**Material supplied:**
————————

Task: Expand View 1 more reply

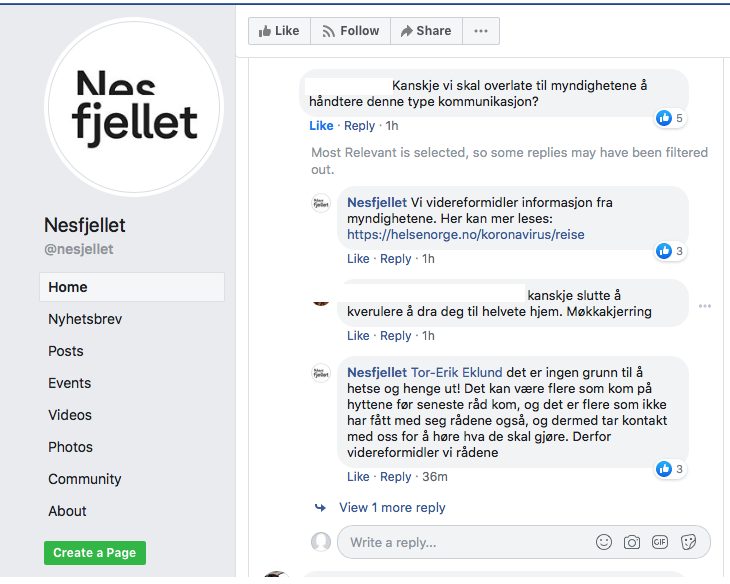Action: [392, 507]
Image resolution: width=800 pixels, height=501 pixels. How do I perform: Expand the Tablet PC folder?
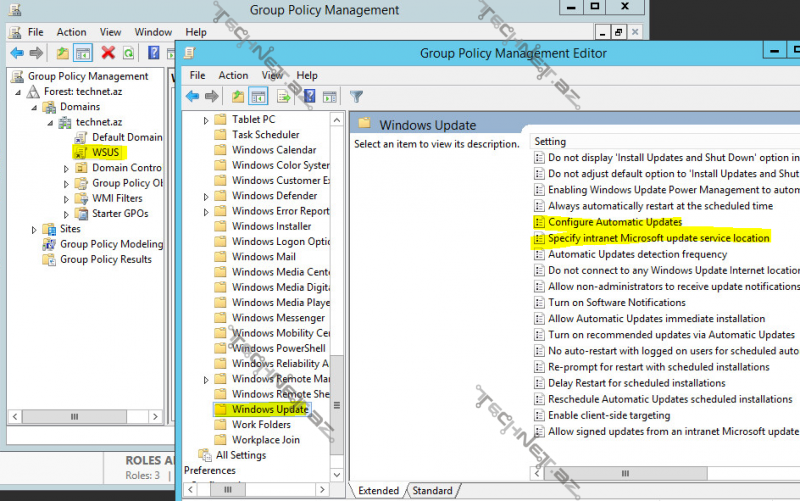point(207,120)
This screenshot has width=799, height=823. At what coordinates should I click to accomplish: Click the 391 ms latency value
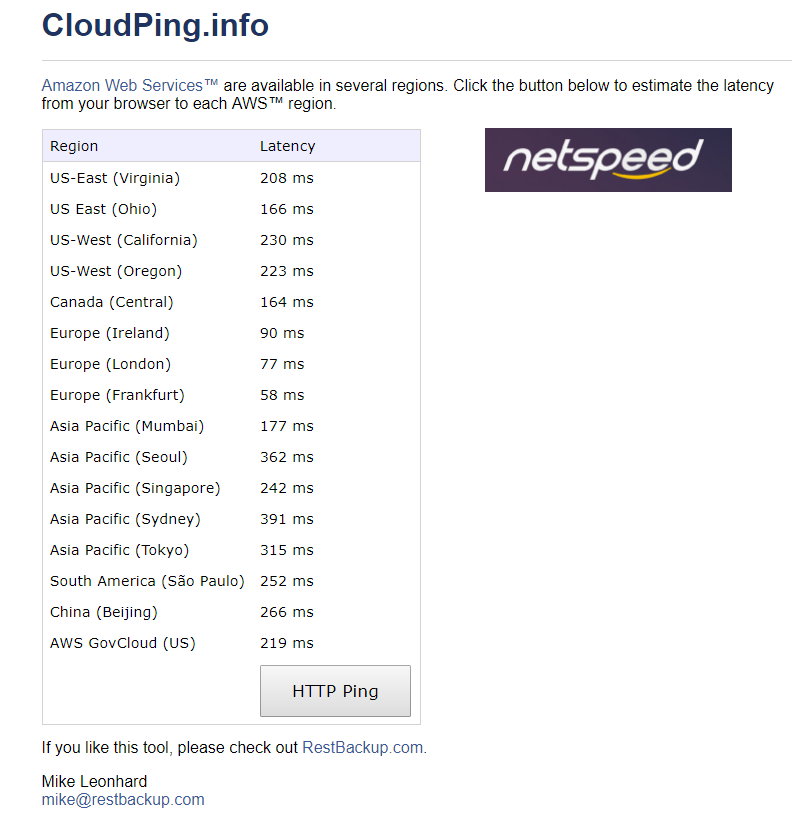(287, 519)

————————

**Problem requirements:**
What's needed here is an exact repeat of all the records above, pictures excluded.

**Result:**
Task: Expand View 1 more reply

Action: [392, 507]
Image resolution: width=800 pixels, height=501 pixels. How do I perform: Expand the Tablet PC folder?
point(207,120)
This screenshot has width=799, height=823. At what coordinates should I click to accomplish: Click the 391 ms latency value
(287, 519)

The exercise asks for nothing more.